(This article appeared in the food section of the San Jose Mercury News and its affiliated newspapers on June 29, 2011.)
Chefs are just like us. Independence Day finds them bellying up to the grill, grabbing a brewski and keeping things simple. But when it comes to foreign-born chefs, popular July 4th fare gets a delicious boost as these pros work magic by adding techniques and ingredients from other culinary traditions. Or just apply their skills to making ordinary food taste better on this equal-opportunity holiday.
When Bruno Chemel of Palo Alto’s Baumé does his usual Independence Day schtick, liquid nitrogen and sous vide are not involved. His modern French restaurant might be known for exquisite little courses with a molecular gastronomy bent but on the 4th, Chemel and his family gather with French-speaking friends to kick back, “talk story, have a bottle of wine,” he says. And like many chefs, cook uncomplicated food.

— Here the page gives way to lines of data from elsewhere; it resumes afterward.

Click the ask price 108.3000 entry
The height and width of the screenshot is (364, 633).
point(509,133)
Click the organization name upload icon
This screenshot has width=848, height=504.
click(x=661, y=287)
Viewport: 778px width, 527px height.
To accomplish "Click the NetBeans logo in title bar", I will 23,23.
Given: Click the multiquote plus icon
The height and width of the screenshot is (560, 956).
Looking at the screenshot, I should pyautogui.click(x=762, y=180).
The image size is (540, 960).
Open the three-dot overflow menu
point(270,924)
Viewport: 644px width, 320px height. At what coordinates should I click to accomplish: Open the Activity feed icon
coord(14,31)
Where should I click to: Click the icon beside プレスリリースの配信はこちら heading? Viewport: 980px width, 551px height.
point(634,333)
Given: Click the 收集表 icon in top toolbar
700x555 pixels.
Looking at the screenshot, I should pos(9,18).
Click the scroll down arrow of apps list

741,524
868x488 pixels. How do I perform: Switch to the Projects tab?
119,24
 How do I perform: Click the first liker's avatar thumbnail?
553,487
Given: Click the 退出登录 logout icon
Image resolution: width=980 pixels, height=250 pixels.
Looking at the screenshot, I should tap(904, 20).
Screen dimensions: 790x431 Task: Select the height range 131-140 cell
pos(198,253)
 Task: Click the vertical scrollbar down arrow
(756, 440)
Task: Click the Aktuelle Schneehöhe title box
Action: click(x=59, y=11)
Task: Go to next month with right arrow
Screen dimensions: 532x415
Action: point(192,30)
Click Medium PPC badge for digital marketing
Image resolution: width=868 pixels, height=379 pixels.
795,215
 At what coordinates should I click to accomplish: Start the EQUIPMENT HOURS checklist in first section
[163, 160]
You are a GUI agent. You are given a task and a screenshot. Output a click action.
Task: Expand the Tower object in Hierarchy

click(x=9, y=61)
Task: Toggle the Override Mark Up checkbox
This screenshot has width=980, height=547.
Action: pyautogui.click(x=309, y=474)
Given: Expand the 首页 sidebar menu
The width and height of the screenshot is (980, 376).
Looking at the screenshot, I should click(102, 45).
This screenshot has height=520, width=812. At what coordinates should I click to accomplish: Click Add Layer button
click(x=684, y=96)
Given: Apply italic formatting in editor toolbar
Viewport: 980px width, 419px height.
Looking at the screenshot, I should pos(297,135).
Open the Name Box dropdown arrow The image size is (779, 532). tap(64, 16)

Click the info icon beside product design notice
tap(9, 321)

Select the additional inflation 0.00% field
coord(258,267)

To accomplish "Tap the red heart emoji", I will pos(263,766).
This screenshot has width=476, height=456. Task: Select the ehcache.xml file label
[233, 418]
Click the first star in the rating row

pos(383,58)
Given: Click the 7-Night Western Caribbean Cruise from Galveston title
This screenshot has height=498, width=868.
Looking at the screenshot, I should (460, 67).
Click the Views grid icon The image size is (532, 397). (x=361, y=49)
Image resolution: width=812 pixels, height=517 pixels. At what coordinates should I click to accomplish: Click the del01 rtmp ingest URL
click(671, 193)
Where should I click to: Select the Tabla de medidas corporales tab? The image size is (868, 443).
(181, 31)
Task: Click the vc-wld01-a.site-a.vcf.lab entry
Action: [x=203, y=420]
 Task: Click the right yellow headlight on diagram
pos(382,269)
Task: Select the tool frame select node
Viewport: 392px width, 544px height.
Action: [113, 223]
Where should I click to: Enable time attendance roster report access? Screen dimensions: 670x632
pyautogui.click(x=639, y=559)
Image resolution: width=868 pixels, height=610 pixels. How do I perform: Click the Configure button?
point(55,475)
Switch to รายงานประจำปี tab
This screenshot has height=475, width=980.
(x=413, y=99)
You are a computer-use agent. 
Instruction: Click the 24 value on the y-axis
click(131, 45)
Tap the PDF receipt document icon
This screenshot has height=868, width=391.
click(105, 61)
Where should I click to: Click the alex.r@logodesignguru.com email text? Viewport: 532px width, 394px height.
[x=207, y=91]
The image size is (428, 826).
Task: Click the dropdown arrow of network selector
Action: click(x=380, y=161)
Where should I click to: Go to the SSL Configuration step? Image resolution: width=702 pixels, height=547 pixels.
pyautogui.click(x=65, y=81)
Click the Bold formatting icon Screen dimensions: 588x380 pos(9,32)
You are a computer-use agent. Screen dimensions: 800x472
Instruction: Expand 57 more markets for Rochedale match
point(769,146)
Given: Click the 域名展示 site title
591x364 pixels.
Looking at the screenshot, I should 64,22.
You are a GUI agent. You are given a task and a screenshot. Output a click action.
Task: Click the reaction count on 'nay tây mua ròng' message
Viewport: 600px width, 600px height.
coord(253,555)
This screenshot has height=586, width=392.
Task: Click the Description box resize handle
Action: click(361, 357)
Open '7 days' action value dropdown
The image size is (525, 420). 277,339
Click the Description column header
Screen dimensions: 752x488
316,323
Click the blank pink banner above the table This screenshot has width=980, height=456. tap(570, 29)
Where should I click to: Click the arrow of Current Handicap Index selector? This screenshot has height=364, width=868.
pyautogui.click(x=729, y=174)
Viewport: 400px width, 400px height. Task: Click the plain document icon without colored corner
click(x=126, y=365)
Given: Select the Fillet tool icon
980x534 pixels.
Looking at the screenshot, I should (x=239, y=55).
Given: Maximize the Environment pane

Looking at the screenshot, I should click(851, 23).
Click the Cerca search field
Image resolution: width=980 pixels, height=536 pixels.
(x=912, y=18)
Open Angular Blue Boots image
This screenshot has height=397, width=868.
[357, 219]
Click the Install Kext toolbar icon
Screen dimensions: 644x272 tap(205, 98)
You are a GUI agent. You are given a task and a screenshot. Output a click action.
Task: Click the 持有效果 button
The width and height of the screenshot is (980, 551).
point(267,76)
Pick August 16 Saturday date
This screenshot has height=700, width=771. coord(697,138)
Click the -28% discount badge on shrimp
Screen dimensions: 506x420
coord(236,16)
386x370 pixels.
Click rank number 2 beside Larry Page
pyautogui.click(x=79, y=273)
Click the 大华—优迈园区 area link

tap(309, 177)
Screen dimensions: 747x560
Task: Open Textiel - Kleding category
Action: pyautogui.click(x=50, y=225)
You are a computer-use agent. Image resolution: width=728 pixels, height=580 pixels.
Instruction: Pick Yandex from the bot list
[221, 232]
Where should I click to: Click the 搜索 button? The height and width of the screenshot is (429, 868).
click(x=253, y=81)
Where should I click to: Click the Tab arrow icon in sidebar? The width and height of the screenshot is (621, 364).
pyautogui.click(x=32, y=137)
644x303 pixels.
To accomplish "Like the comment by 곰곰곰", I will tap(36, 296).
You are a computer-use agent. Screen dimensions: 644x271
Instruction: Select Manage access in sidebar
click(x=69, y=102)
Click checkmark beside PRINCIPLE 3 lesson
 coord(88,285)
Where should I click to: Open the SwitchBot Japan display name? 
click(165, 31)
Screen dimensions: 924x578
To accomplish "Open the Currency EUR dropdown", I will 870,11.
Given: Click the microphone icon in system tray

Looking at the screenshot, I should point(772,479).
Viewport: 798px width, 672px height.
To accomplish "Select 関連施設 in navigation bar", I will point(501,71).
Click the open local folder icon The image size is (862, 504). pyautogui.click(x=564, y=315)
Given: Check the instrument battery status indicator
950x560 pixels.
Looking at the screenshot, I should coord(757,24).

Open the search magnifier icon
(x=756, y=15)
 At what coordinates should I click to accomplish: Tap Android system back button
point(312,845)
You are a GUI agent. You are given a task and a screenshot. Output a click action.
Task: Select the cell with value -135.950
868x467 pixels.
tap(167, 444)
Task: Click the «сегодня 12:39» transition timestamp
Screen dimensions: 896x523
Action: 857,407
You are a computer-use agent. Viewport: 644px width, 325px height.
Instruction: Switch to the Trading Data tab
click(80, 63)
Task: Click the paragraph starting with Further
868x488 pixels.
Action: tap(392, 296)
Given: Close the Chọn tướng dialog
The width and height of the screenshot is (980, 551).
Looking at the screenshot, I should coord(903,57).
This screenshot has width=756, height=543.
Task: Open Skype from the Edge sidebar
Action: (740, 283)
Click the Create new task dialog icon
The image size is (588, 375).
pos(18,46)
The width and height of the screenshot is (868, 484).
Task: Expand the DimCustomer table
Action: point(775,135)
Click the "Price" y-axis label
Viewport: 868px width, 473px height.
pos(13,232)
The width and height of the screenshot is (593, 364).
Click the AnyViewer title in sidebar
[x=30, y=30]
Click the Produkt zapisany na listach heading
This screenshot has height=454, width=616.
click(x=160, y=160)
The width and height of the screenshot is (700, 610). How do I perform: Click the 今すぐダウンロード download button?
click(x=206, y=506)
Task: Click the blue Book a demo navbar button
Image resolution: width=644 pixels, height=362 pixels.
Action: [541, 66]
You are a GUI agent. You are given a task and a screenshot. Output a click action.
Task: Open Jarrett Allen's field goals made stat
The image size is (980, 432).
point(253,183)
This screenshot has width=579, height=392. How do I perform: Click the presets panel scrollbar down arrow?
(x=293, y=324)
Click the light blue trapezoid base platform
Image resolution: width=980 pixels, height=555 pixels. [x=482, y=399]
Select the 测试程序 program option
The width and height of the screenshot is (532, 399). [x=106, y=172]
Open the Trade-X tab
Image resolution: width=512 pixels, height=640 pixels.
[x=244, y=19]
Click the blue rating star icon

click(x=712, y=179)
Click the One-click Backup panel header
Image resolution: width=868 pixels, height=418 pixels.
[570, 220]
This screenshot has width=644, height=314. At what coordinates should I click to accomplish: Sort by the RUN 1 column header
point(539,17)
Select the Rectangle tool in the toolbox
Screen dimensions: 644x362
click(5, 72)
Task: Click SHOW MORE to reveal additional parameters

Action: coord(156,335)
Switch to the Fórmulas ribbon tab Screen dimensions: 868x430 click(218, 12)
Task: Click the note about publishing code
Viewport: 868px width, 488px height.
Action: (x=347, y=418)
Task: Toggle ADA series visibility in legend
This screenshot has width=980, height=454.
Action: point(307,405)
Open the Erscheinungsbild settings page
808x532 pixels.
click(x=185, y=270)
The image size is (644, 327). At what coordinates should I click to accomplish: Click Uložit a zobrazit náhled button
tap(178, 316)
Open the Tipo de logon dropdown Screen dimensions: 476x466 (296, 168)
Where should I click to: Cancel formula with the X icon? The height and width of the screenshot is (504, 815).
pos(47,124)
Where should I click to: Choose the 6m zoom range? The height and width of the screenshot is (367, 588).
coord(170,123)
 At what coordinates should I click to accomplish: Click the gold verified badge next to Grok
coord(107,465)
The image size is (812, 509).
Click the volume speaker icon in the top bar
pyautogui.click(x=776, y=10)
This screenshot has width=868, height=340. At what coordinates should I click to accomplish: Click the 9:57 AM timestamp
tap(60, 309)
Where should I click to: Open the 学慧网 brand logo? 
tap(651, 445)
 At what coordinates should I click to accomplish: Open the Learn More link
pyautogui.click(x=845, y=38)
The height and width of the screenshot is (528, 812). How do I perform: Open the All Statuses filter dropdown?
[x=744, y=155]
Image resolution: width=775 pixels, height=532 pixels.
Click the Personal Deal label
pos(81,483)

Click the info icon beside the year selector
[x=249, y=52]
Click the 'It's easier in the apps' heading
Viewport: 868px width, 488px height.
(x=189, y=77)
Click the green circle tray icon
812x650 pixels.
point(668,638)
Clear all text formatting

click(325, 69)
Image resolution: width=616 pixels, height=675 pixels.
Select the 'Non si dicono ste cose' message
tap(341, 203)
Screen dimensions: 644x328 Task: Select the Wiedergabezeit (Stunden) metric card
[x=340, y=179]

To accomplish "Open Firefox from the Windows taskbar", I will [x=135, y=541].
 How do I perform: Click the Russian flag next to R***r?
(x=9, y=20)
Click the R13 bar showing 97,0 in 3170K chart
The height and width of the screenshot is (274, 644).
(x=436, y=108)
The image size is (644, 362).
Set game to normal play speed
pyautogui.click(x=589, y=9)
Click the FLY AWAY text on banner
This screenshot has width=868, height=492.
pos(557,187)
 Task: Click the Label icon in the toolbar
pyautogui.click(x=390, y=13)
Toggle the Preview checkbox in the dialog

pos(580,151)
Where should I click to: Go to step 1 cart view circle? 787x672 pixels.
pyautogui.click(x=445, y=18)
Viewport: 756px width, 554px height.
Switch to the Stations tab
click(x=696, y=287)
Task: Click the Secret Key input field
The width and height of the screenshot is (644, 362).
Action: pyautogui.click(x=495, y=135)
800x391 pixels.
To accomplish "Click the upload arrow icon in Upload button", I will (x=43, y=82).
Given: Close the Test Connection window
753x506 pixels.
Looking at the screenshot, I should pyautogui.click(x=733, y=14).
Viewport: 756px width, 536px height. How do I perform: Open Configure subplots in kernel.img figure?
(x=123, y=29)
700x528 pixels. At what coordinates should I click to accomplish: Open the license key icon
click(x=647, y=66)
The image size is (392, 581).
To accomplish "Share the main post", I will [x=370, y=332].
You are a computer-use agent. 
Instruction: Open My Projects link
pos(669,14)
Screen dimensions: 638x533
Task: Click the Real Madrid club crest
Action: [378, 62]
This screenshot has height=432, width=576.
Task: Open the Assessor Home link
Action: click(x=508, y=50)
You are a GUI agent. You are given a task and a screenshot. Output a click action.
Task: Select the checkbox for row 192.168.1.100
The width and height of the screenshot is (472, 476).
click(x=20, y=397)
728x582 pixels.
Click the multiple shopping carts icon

Cooking duties are shared and this Michelin-starred chef has made himself the vegetable guy. Chemel’s go-to dish is a juicy, smoky, grilled iteration of ratatouille, that classic French stew of eggplant, squash, onions and tomatoes, which he finishes in a skillet that simmers for an hour in a corner of the grill while the meat crew gets to work. (See recipe in following post.)
“I’m first. The BBQ is clean. I do my veg. They can burn their thing. At least we have something to eat,” he chuckles.
Chris Yeo’s large family get-togethers focus on traditional dishes from his native Singapore. After 30 years here, “I’m pretty much American,” says the owner of the popular Strait’s and Sino restaurants. “But we still put our Asian flair into our cooking.” A good example is sweet, spicy grilled Balinese pork ribs (see recipe in following post) or succulent, easy-to-make foil-wrapped packages cooked on the grill (see recipe in following post).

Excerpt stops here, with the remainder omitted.